START STUDY MATERIAL

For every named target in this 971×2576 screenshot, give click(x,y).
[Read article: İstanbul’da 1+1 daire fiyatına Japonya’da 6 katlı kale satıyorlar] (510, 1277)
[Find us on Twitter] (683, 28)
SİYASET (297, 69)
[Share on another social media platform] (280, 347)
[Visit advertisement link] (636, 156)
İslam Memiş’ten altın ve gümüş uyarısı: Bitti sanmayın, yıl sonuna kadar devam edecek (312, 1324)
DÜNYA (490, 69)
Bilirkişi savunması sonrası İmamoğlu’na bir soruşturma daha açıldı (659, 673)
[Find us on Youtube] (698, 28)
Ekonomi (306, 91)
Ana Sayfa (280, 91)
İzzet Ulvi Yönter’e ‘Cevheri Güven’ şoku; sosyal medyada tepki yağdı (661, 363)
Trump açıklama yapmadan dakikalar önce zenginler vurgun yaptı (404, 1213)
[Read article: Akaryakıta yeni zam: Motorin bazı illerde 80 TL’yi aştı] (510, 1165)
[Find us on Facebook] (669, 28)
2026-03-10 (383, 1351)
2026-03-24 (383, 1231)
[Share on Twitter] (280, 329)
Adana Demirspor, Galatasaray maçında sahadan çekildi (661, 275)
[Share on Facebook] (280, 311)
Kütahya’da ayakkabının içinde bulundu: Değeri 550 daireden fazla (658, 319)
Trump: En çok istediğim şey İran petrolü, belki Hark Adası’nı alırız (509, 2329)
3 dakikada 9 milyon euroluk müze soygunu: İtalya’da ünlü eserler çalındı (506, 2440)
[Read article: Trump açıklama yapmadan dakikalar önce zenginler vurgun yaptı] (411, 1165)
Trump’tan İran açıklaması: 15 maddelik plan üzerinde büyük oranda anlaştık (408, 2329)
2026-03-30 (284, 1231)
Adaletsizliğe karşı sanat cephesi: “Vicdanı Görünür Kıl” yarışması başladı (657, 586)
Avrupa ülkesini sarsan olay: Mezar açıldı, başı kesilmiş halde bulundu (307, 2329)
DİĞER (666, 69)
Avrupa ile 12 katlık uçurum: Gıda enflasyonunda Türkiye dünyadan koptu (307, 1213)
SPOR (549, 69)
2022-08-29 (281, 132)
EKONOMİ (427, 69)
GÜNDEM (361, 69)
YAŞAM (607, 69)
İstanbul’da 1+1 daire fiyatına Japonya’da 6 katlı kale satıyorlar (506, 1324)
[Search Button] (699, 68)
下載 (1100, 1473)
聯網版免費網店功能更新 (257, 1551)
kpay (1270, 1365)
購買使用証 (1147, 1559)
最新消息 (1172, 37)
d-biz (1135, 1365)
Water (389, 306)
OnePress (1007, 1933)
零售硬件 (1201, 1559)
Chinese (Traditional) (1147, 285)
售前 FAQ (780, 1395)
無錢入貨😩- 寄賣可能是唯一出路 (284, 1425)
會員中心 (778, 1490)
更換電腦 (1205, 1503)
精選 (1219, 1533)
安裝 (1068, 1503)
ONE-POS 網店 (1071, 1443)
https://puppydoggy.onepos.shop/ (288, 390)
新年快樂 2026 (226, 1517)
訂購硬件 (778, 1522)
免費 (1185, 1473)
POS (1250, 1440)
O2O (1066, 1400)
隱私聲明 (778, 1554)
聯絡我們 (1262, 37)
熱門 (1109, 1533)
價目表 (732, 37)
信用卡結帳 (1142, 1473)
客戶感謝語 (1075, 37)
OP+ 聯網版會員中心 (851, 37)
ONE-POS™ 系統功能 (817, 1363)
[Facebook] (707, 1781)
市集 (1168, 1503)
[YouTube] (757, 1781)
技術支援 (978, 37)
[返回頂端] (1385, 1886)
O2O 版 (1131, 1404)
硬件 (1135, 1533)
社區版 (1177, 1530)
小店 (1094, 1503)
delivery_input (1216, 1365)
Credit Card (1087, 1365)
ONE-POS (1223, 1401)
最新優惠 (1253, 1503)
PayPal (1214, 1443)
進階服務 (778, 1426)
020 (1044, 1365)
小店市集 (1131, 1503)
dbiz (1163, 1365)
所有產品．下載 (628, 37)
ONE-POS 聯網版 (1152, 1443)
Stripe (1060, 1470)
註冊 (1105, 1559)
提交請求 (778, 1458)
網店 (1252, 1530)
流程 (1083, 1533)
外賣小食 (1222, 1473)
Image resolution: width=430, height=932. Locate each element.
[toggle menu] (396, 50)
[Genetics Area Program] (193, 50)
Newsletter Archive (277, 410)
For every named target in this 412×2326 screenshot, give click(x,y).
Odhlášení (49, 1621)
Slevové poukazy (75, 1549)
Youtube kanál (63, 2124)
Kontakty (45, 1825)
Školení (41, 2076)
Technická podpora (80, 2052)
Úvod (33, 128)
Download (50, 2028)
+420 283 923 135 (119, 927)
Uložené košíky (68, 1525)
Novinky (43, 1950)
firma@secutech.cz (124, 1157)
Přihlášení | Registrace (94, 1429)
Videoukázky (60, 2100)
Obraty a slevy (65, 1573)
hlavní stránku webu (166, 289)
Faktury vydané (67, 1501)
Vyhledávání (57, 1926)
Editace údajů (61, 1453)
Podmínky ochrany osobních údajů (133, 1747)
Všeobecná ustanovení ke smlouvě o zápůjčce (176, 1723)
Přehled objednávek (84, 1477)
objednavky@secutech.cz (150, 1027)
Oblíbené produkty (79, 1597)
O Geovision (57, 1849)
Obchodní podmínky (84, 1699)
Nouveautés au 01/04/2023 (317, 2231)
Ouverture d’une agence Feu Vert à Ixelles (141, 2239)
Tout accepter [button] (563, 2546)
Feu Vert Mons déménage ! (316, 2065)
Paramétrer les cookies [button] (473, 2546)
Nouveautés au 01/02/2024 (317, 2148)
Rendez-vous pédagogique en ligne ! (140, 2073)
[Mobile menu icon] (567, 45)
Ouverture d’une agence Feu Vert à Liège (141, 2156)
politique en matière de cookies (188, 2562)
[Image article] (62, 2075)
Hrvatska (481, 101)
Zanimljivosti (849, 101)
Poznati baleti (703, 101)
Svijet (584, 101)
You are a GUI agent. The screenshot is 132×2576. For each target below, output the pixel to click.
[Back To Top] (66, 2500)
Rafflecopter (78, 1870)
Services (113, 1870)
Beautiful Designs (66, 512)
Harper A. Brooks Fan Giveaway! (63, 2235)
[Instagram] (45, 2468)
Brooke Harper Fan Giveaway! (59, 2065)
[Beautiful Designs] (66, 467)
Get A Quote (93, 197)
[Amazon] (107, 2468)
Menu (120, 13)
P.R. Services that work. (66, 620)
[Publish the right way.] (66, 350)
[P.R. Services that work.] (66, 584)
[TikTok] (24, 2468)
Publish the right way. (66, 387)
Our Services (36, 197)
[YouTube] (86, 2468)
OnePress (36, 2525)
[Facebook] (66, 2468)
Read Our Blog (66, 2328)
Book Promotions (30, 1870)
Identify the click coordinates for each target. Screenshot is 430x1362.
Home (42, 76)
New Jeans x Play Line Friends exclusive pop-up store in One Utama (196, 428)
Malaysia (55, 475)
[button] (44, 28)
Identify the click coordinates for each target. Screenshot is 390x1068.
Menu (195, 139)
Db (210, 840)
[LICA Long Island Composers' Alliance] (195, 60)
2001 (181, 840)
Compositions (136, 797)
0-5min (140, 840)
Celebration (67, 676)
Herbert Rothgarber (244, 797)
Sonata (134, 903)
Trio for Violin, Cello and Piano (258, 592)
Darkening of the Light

END STUDY MATERIAL

WHAT YOU ARE ASKED TO DO: Of the entries above, repeat exactly the lines from the line with "Screenshot is 430x1362." through the line with "Screenshot is 390x1068.", both of them included.

REPLY TO THE TASK:
Identify the click coordinates for each target. Screenshot is 430x1362.
Home (42, 76)
New Jeans x Play Line Friends exclusive pop-up store in One Utama (196, 428)
Malaysia (55, 475)
[button] (44, 28)
Identify the click coordinates for each target. Screenshot is 390x1068.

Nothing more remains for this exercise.